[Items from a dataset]
******

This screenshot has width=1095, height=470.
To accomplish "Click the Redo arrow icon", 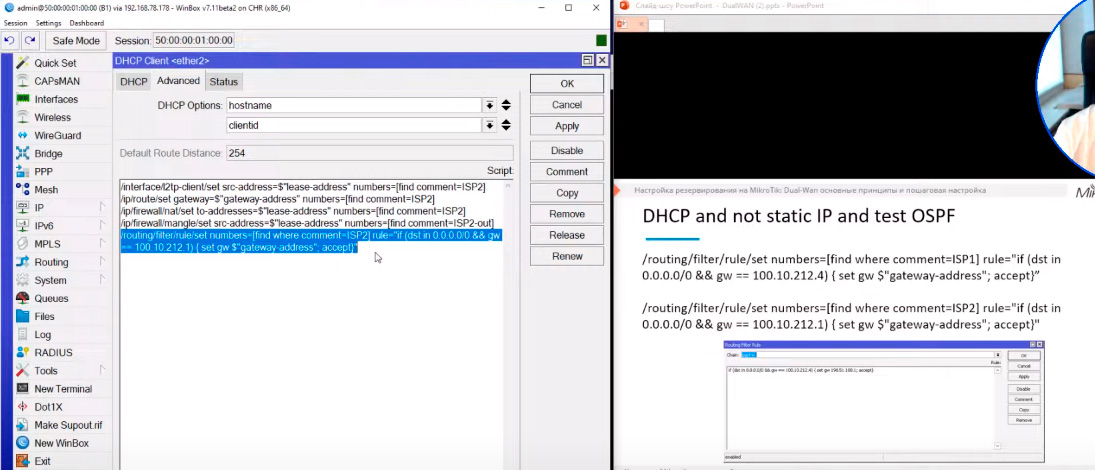I will click(x=30, y=41).
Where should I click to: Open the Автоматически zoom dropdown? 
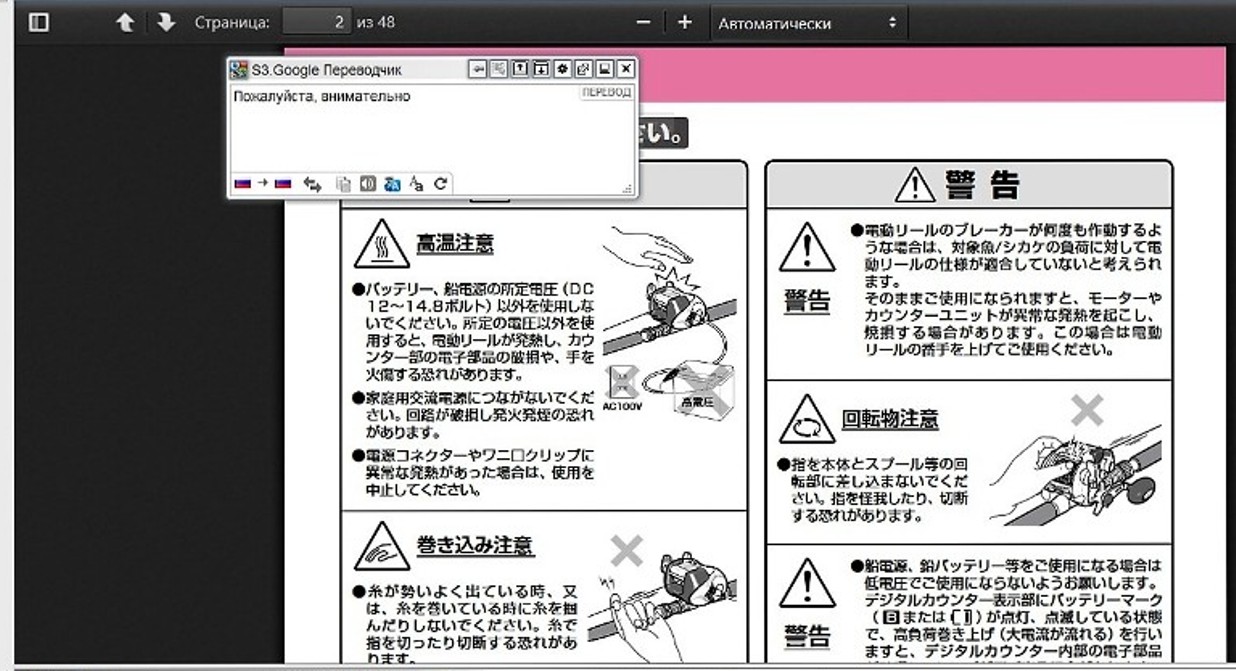[x=807, y=23]
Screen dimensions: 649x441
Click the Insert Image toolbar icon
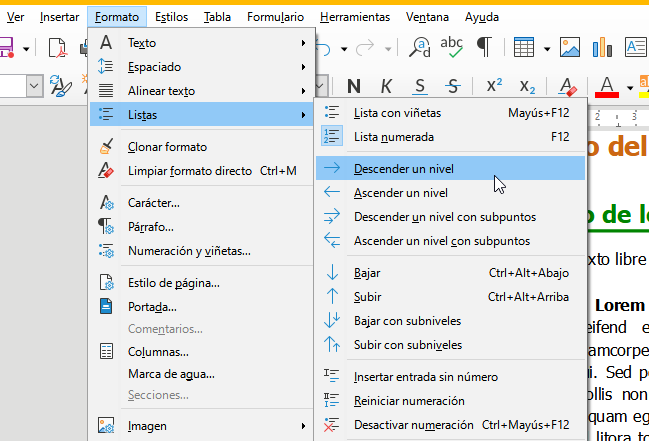(x=570, y=47)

******

**PROBLEM TO SOLVE**
From the line that contains "Screen dimensions: 649x441" to the last line of the data above, inclusive, transcribe every line exactly and only those lines, omitting pictures.

**RESPONSE TO THIS EXERCISE**
Screen dimensions: 649x441
Click the Insert Image toolbar icon
(x=570, y=47)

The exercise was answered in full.